What to work on
Print the listing as it stands, omitting all images.

START Supplied material

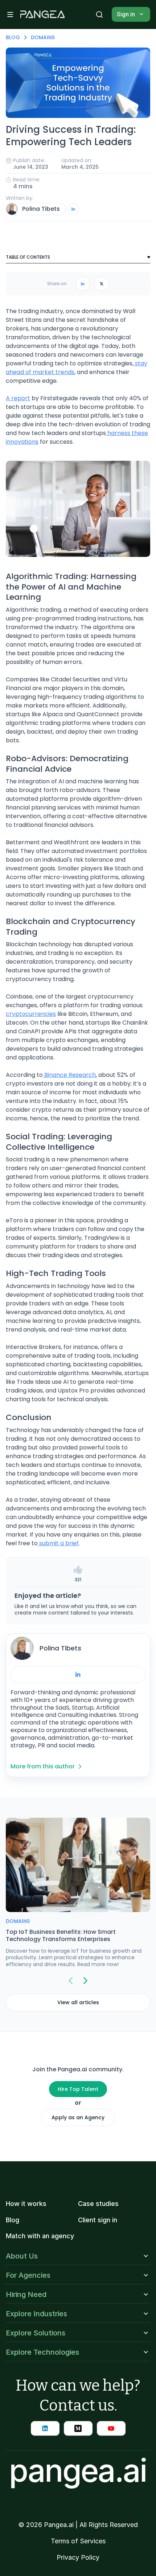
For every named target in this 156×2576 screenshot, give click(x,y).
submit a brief (58, 1543)
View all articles (78, 2002)
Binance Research (69, 1075)
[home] (42, 15)
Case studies (98, 2203)
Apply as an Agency (78, 2117)
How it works (26, 2203)
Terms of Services (78, 2541)
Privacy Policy (78, 2557)
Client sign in (97, 2220)
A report (18, 398)
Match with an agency (40, 2236)
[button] (10, 14)
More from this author (43, 1766)
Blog (13, 37)
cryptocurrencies (31, 1014)
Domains (43, 37)
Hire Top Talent (78, 2089)
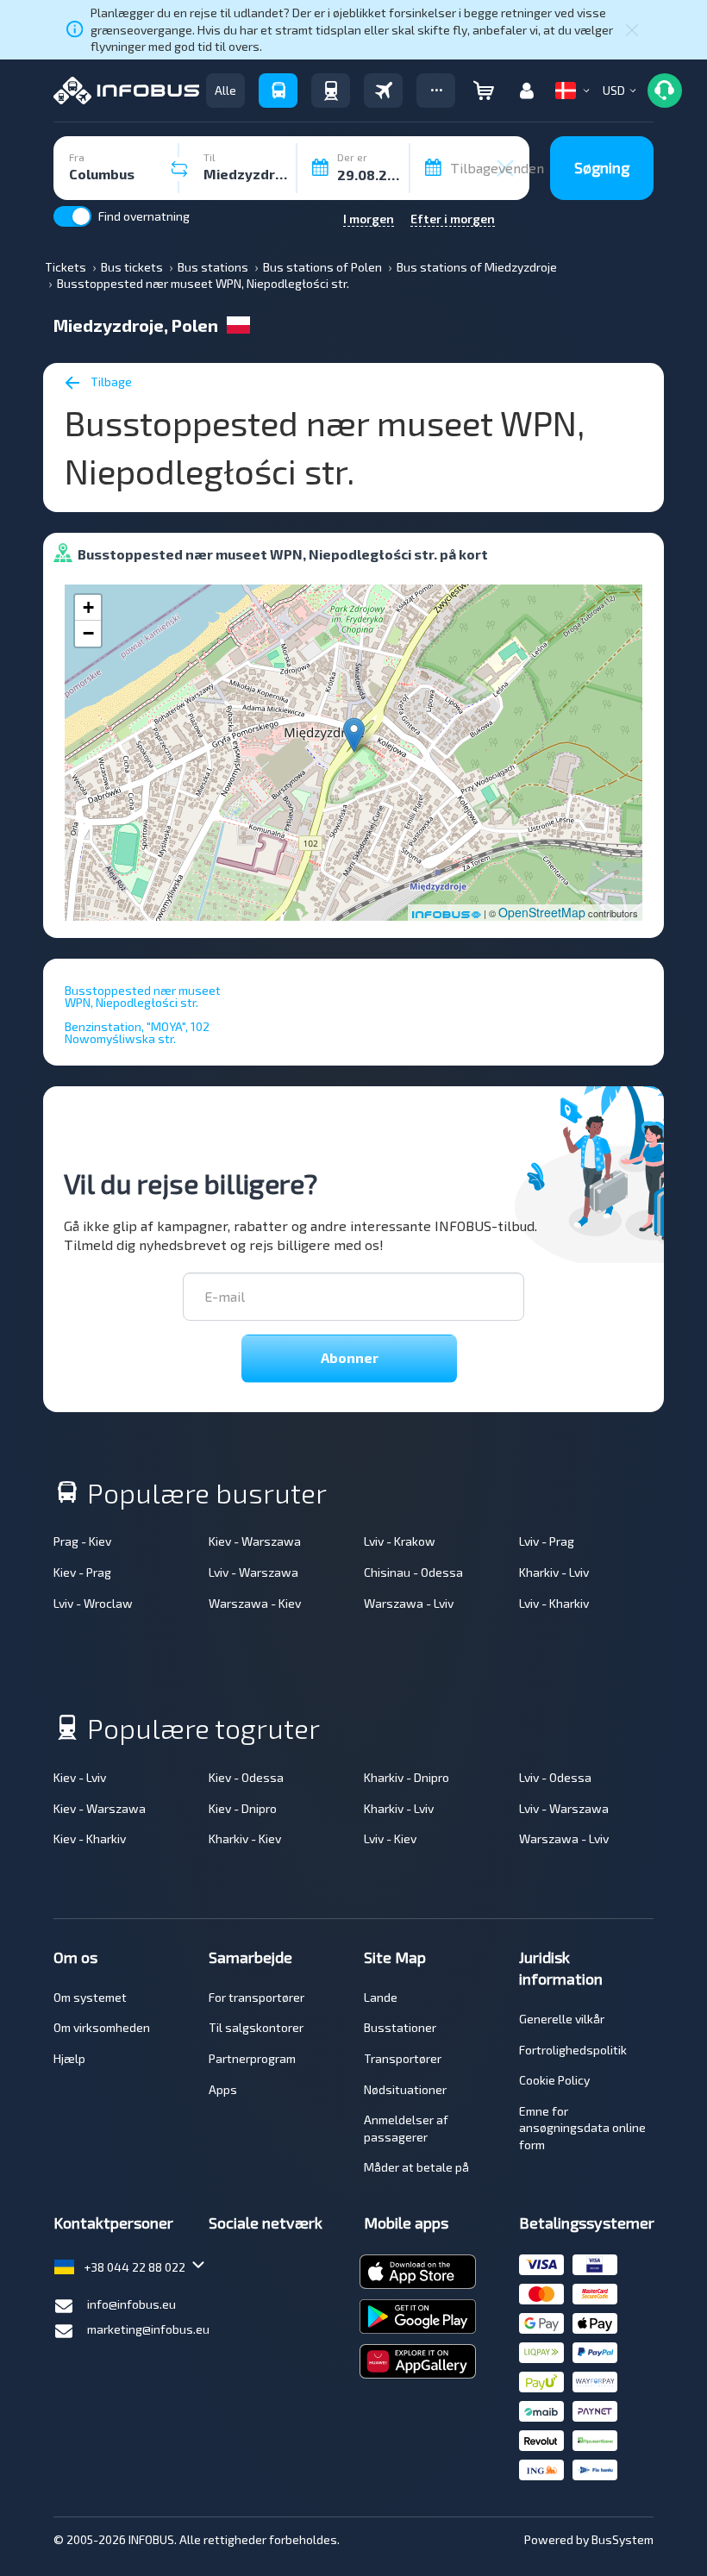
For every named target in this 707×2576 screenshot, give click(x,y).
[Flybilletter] (383, 90)
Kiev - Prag (82, 1572)
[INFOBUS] (126, 90)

END Supplied material

Task response
For every named target in this 156×2576 screenshot, give click(x,y).
submit a brief (58, 1543)
View all articles (78, 2002)
Binance Research (69, 1075)
[home] (42, 15)
Case studies (98, 2203)
Apply as an Agency (78, 2117)
How it works (26, 2203)
Terms of Services (78, 2541)
Privacy Policy (78, 2557)
Client sign in (97, 2220)
A report (18, 398)
Match with an agency (40, 2236)
[button] (10, 14)
More from this author (43, 1766)
Blog (13, 37)
cryptocurrencies (31, 1014)
Domains (43, 37)
Hire Top Talent (78, 2089)
For every named target in this 707×2576 screenshot, give click(x,y).
[Flybilletter] (383, 90)
Kiev - Prag (82, 1572)
[INFOBUS] (126, 90)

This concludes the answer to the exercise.